In a retrospective cohort study of 1,926,526 patients from 34 medical centers nationwide, we stratified patients using a World Health Organization COVID-19 severity scale and demographics; we then evaluated differences between groups over time using multivariable logistic regression. We established vital signs and laboratory values among COVID-19 patients with different severities, providing the foundation for predictive analytics. The cohort included 174,568 adults with severe acute respiratory syndrome associated with SARS-CoV-2 (PCR >99% or antigen <1%) as well as 1,133,848 adult patients that served as lab-negative controls. Among 32,472 hospitalized patients, mortality was 11.6% overall and decreased from 16.4% in March/April 2020 to 8.6% in September/October 2020 (p = 0.002 monthly trend). In a multivariable logistic regression model, age, male sex, liver disease, dementia, African-American and Asian race, and obesity were independently associated with higher clinical severity.

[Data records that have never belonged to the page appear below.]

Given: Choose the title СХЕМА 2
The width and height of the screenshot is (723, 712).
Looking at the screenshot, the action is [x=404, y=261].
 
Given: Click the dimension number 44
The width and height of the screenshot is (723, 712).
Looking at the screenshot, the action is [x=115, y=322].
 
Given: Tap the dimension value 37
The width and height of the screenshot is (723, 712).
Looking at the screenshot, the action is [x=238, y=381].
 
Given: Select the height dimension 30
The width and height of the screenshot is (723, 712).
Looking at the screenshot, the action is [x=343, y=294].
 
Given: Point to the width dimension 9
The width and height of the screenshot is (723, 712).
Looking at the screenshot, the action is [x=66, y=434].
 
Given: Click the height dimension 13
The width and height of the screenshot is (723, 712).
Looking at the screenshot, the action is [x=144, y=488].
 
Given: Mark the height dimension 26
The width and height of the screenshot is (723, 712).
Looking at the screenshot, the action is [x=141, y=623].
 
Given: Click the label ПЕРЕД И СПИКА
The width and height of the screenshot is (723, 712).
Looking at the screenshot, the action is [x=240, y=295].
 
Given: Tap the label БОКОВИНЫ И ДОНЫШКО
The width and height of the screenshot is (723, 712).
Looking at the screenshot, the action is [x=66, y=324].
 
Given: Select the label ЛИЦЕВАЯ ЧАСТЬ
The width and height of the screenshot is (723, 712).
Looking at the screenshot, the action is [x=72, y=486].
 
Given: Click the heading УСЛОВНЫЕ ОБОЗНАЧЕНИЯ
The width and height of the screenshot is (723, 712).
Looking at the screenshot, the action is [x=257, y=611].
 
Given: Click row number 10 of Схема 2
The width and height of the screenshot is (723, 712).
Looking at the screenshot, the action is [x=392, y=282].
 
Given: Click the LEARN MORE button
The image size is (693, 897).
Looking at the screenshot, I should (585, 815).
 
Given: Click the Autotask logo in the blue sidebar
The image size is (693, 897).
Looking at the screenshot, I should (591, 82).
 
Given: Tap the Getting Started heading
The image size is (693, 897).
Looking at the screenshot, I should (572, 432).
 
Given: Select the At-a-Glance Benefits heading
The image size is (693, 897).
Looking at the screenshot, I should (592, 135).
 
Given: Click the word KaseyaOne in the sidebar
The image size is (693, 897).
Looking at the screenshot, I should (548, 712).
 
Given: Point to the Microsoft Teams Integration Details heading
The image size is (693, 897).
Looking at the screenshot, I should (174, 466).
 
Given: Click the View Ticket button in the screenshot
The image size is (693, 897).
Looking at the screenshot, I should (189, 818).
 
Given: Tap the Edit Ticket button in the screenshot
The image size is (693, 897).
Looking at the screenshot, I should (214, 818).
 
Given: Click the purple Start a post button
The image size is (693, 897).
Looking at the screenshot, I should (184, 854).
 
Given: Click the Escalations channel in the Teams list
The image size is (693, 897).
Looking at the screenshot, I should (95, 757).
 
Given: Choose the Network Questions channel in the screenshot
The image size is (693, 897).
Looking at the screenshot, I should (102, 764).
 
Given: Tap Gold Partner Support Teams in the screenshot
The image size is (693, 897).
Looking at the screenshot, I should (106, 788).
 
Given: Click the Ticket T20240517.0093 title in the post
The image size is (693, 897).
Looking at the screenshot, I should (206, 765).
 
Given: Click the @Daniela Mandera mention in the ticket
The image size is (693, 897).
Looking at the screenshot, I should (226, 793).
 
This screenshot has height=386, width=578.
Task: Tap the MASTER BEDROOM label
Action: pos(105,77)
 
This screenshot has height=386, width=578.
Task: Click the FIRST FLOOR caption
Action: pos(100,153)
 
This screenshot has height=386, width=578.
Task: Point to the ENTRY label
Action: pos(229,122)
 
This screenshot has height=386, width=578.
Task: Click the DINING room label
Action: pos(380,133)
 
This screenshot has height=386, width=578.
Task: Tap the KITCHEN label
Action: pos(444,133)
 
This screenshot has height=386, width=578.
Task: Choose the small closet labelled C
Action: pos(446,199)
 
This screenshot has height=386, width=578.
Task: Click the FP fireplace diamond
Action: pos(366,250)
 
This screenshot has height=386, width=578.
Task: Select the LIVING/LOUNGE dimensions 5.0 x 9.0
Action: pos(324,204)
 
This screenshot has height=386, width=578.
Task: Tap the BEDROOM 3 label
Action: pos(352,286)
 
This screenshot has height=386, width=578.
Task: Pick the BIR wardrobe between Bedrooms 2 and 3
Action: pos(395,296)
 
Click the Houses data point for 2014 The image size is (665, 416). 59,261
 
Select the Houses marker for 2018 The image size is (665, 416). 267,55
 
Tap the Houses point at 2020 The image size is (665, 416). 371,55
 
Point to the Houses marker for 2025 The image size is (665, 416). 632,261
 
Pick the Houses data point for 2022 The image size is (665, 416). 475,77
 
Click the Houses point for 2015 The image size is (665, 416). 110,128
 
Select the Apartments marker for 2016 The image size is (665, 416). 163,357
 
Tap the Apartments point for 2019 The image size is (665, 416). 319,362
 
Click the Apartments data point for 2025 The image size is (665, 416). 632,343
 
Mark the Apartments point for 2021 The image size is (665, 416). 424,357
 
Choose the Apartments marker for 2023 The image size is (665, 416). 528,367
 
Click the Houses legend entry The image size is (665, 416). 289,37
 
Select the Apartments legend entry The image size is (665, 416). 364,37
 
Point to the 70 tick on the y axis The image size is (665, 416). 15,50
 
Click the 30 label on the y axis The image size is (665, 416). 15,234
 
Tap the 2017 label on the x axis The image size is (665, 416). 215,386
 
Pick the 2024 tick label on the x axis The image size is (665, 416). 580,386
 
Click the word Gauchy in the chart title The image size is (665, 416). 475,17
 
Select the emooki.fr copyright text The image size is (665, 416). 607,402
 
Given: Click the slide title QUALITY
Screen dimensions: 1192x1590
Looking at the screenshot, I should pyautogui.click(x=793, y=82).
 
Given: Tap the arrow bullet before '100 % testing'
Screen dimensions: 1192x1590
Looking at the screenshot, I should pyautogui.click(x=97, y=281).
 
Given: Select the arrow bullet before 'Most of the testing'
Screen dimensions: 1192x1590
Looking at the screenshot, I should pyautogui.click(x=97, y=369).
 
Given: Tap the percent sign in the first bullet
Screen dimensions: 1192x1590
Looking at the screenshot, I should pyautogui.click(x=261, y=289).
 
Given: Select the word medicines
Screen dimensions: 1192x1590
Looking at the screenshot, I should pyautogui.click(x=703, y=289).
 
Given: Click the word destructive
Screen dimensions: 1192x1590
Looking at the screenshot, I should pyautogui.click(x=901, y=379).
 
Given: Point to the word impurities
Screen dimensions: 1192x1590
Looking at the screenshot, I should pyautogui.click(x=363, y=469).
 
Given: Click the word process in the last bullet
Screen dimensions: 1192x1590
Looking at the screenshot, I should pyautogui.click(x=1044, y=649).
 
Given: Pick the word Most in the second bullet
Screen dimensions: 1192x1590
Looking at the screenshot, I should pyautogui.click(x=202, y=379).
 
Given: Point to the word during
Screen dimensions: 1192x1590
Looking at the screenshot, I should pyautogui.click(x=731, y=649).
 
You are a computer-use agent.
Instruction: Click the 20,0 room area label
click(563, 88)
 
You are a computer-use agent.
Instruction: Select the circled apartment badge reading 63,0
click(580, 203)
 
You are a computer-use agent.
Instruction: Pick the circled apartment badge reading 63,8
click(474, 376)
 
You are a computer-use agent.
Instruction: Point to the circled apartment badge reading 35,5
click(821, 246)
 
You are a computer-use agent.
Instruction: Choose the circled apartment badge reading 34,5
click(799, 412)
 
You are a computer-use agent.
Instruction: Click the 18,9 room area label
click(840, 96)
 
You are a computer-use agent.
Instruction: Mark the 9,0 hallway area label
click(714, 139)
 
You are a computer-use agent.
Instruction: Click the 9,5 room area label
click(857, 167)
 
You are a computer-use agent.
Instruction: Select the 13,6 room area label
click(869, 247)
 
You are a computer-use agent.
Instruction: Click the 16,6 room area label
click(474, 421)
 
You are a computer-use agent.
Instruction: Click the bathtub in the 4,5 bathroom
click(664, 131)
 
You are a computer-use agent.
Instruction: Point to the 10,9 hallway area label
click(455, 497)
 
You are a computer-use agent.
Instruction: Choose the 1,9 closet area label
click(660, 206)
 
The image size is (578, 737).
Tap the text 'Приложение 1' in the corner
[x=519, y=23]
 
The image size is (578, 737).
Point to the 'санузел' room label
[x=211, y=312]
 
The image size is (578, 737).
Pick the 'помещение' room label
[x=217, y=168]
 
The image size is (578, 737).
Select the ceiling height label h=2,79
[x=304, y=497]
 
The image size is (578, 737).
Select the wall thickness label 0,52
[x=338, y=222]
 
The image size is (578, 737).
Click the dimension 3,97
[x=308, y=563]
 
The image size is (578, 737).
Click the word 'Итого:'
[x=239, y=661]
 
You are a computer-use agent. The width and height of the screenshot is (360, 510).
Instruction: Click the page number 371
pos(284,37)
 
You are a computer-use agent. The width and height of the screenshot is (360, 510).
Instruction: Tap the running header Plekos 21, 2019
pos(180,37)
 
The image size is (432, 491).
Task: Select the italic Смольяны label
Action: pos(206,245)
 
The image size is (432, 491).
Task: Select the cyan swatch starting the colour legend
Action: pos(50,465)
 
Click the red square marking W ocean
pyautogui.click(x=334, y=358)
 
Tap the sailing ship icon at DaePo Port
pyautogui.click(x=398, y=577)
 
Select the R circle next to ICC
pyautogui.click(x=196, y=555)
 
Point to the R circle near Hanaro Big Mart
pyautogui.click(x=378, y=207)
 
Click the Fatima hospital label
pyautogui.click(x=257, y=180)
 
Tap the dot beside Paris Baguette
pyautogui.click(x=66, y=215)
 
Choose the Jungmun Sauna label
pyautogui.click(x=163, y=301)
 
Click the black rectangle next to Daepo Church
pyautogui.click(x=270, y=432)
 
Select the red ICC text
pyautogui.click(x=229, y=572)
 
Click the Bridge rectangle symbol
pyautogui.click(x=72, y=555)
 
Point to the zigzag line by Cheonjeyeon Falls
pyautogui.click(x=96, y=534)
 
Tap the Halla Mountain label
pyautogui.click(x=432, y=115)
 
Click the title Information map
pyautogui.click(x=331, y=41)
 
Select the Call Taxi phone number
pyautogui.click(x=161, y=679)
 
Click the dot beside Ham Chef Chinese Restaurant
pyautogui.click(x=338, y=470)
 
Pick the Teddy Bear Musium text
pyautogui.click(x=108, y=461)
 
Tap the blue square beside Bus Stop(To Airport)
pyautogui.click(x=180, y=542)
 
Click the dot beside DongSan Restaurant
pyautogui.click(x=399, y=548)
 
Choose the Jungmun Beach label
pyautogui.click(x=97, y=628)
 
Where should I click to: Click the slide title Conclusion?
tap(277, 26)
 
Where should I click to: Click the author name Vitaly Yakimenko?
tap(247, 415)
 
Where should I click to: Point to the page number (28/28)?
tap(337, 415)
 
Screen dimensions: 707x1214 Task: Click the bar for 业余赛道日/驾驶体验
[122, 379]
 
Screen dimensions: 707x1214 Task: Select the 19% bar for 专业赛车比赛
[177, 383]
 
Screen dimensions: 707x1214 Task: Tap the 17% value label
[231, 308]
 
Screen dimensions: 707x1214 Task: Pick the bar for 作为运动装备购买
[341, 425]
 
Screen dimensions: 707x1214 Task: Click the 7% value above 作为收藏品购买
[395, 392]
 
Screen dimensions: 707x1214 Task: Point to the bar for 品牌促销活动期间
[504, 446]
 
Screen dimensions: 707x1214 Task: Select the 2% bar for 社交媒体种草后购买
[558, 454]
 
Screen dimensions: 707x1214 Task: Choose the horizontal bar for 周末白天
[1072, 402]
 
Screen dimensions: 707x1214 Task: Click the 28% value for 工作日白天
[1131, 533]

To demonstrate the utility of the N3C cohort for analytics, we used machine learning (ML) to predict clinical severity and risk factors over time. Using 64 inputs available on the first hospital day, we predicted a severe clinical course (death, discharge to hospice, invasive ventilation, or extracorporeal membrane oxygenation) using random forest and XGBoost models (AUROC 0.86 and 0.87 respectively) that were stable over time. The most powerful predictors in these models are patient age and widely available vital sign and laboratory values. The established expected trajectories for many vital signs and laboratory values among patients with different clinical severities validates observations from smaller studies, and provides comprehensive insight into COVID-19 characterization in U.S. patients.
This is the first description of an ongoing longitudinal observational study of patients seen in diverse clinical settings and geographical regions and is the largest COVID-19 cohort in the United States. Such data are the foundation for ML models that can be the basis for generalizable clinical decision support tools. The N3C Data Enclave is unique in providing transparent, reproducible, easily shared, versioned, and fully auditable data and analytic provenance for national-scale patient-level EHR data. The N3C is built for intensive ML analyses by academic, industry, and citizen scientists internationally. Many observational correlations can inform trial designs and care guidelines for this new disease.
美国大多数关于新冠病毒疾病(COVID-19)临床特征、病程及治疗方法的报告来自单一医疗系统,或聚焦于某一领域。在此,我们报告国家新冠队列协作项目(N3C)的创建情况,这是一个集中化、经过协调且具有高粒度的电子健康记录库,是迄今为止美国规模最大、最具代表性的新冠病例及对照队列。这个多中心数据集支持基于可靠证据开发预测和诊断工具,并为重症监护及政策制定提供信息依据。
在一项对全国34个医疗中心的1926526例患者进行的回顾性队列研究中,我们使用世界卫生组织的COVID-19严重程度量表和人口统计学数据对患者进行分层;然后使用多变量逻辑回归评估不同组随时间的差异。我们确定了不同严重程度的COVID-19患者的生命体征和实验室检查值,为预测分析奠定了基础。该队列包括174568例患有与严重急性呼吸综合征相关的新冠病毒(PCR检测阳性率>99%或抗原检测阴性率<1%)的成年患者,以及1133848例作为实验室阴性对照的成年患者。在32472例住院患者中,总体死亡率为11.6%,从2020年3月/4月的16.4%降至2020年9月/10月的8.6%(每月趋势p = 0.002)。在多变量逻辑回归模型中,年龄、男性、肝病、痴呆、非裔美国人和亚裔种族以及肥胖与更高的临床严重程度独立相关。为证明N3C队列在分析方面的实用性,我们使用机器学习(ML)来预测随时间变化的临床严重程度和风险因素。利用患者入院第一天可获取的64项输入数据,我们使用随机森林和XGBoost模型(分别为0.86和0.87的曲线下面积)预测严重临床病程(死亡、转至临终关怀机构、有创通气或体外膜肺氧合),这些模型随时间稳定。这些模型中最有力的预测因素是患者年龄以及广泛可得的生命体征和实验室检查值。为不同临床严重程度患者建立的许多生命体征和实验室检查值的预期轨迹,验证了来自较小规模研究的观察结果,并全面深入了解了美国患者的COVID-19特征。
这是对在不同临床环境和地理区域中患者进行的一项正在进行的纵向观察性研究的首次描述,也是美国最大的COVID-19队列。此类数据是机器学习模型的基础,而这些模型可为通用临床决策支持工具奠定基础。N3C数据专区在为国家层面患者级电子健康记录数据提供透明、可重复、易于共享、有版本记录且完全可审计的数据及分析来源方面独具特色。N3C专为国际学术界、产业界和公民科学家进行深入的机器学习分析而构建。许多观察到的相关性可为这种新疾病的试验设计和护理指南提供参考。